JR: This is going to seem like a silly question but, he has a limp…
HL: He does have a limp, so far so good…
JR: And which leg is the limp on?
HL: On his right leg.
JR: Do you ever forget which leg is meant to be limpy leg?
HL: No.
JR: It was a silly question.
HL: Well it didn’t exactly fly did it… I wasn’t able to come out with my famous right leg anecdote! Where I do the voices and everything. No, I don’t forget that partly because in my head I make it hurt. It does hurt.
JR: You actually make it hurt?
HL: Yes I do, it does hurt?
JR: You don’t put something in your shoe to make it, er…physically make it hurt?
HL: No, because that would be just a cheap trick. No I actually just, it actually just sort of, I er, er, to me it hurts when I’m doing it.
JR: What kind of pain?
HL: Throbbing, er, er, it throbs.
JR: Did you seek help for that?
HL: Err, no I didn’t
JR: Well I think we’ve established that, you’re stoic!

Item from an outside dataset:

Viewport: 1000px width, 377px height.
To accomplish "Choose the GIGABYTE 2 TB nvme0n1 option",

JR: Let’s have a look at a clip. If you haven’t seen Hugh Laurie in House, where have you been it’s one of the biggest hits on American television and it deserves to be an even bigger hit here than it already is. This is him in his doctors mode…

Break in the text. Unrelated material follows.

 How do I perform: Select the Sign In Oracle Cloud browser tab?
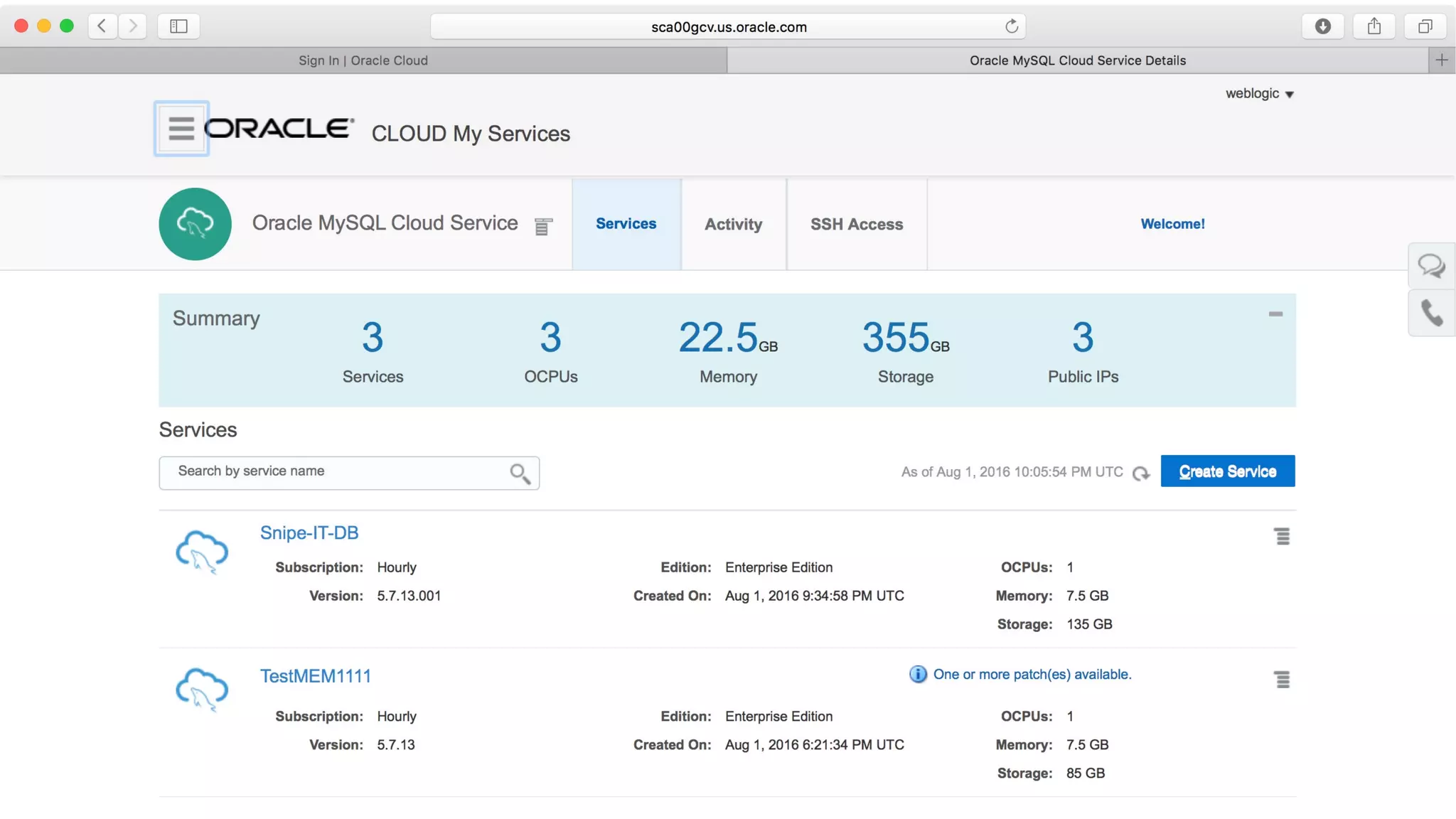(x=363, y=60)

There is a screen behind and Hugh braces himself to ignore it but when he hears the first words he turns round to look at the screen. It’s not House at all, it’s sketch with Hugh playing a doctor to Stephen Fry’s patient in ABOFL! (Genital Amputation if you want to know!)
JR: How long ago was that?
HL: That was 400 years ago!
JR: Here he is in House..
Clip of House revealing to POTW in S5E01 that she has leprosy – the pretty kind – includes one of my recent favourite Houseisms – don’t tell the girls, they’ll all want to lick your face – unless you’re THAT kind of feminist.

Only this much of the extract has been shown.